Initialize an instance of OpenAI.

<a id="camel.models.openai_audio_models.OpenAIAudioModels.text_to_speech" />

### text\_to\_speech

```python theme={"system"}
def text_to_speech(self, input: str, **kwargs: Any):
```

Convert text to speech using OpenAI's TTS model. This method
converts the given input text to speech using the specified model and
voice.

**Parameters:**

* **input** (str): The text to be converted to speech.
* **model\_type** (AudioModelType, optional): The TTS model to use. Defaults to `AudioModelType.TTS_1`.
* **voice** (VoiceType, optional): The voice to be used for generating speech. Defaults to `VoiceType.ALLOY`.
* **storage\_path** (str, optional): The local path to store the generated speech file if provided, defaults to `None`. \*\*kwargs (Any): Extra kwargs passed to the TTS API.

**Returns:**

Union\[List\[\_legacy\_response.HttpxBinaryResponseContent],
\_legacy\_response.HttpxBinaryResponseContent]: List of response
content object from OpenAI if input characters more than 4096,
single response content if input characters less than 4096.

<a id="camel.models.openai_audio_models.OpenAIAudioModels._split_audio" />

### \_split\_audio

```python theme={"system"}
def _split_audio(self, audio_file_path: str, chunk_size_mb: int = 24):
```

Split the audio file into smaller chunks. Since the Whisper API
only supports files that are less than 25 MB.

**Parameters:**

* **audio\_file\_path** (str): Path to the input audio file.
* **chunk\_size\_mb** (int, optional): Size of each chunk in megabytes. Defaults to `24`.

**Returns:**

list: List of paths to the split audio files.

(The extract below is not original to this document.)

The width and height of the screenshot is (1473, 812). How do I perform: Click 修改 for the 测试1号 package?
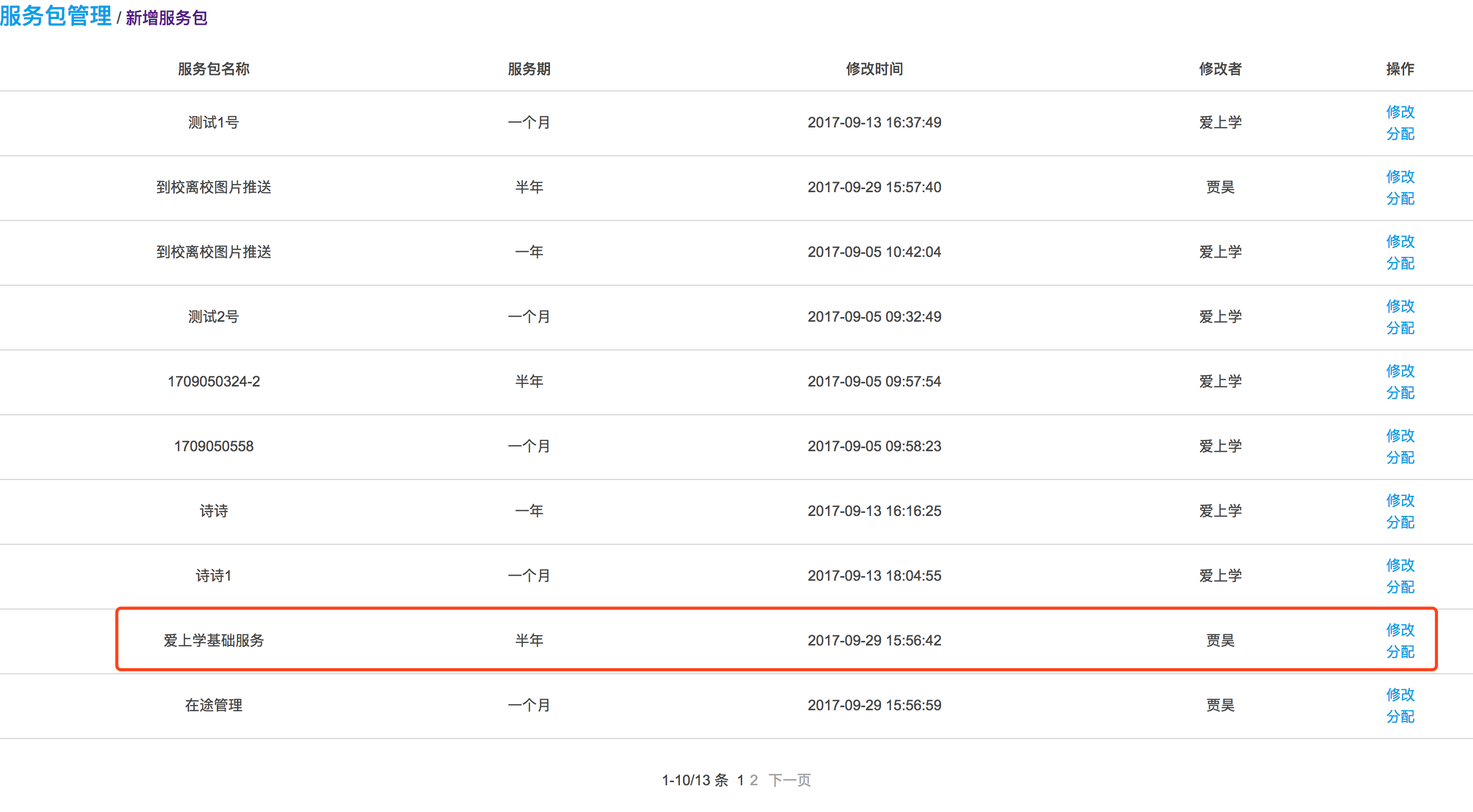[x=1400, y=112]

<a id="camel.models.openai_audio_models.OpenAIAudioModels.speech_to_text" />

### speech\_to\_text

```python theme={"system"}
def speech_to_text(
    self,
    audio_file_path: str,
    translate_into_english: bool = False,
    **kwargs: Any
):
```

Convert speech audio to text.

**Parameters:**

* **audio\_file\_path** (str): The audio file path, supporting one of these formats: flac, mp3, mp4, mpeg, mpga, m4a, ogg, wav, or webm.
* **translate\_into\_english** (bool, optional): Whether to translate the speech into English. Defaults to `False`. \*\*kwargs (Any): Extra keyword arguments passed to the Speech-to-Text (STT) API.

**Returns:**

str: The output text.

<a id="camel.models.openai_audio_models.OpenAIAudioModels.audio_question_answering" />

### audio\_question\_answering

```python theme={"system"}
def audio_question_answering(
    self,
    audio_file_path: str,
    question: str,
    model: str = 'gpt-4o-mini-audio-preview',
    **kwargs: Any
):
```

Answer a question directly using the audio content.

**Parameters:**

* **audio\_file\_path** (str): The path to the audio file.
* **question** (str): The question to ask about the audio content.
* **model** (str, optional): The model to use for audio question answering. (default: :obj:`"gpt-4o-mini-audio-preview"`) \*\*kwargs (Any): Extra keyword arguments passed to the chat completions API.

**Returns:**

str: The model's response to the question.